The EPA had previously declared asbestos “one of the most hazardous substances to which humans are exposed in both occupational and nonoccupational settings,” and its use was widely—but not entirely banned—in the United States.

However, Kothari says the long-term trend is toward fewer toxic chemicals in the built environment, even with the EPA cutting back regulations.

“The businesses using safer chemicals will win out in the long run,” Kothari says. “Even if this EPA doesn’t put strong regulations on toxic chemicals, future ones will.”

States may still seek waivers to impose their own restrictions on certain chemicals. Eight states had already passed their own rules before the 2016 TSCA overhaul: California, Maine, Maryland, Minnesota, New York, Oregon, Vermont, and Washington.
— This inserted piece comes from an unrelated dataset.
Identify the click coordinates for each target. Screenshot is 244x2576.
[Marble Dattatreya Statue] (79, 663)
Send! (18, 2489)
Kothari and other advocates say they expect state governments to act where the EPA has indicated it will step back.

Correction: This article originally stated that some PVCs are reinforced with asbestos and used in certain floors, siding, and pipes. This is not the case. Asbestos is used in the production of chlorine, and chlorine is used to make PVC. “Asbestos is not used in PVC piping products or vinyl siding products, and it was voluntarily phased out of vinyl flooring products in the mid-1980s,” writes Richard Doyle, president and CEO of the Vinyl Institute, in a letter to ARCHITECT. ARCHITECT regrets the error.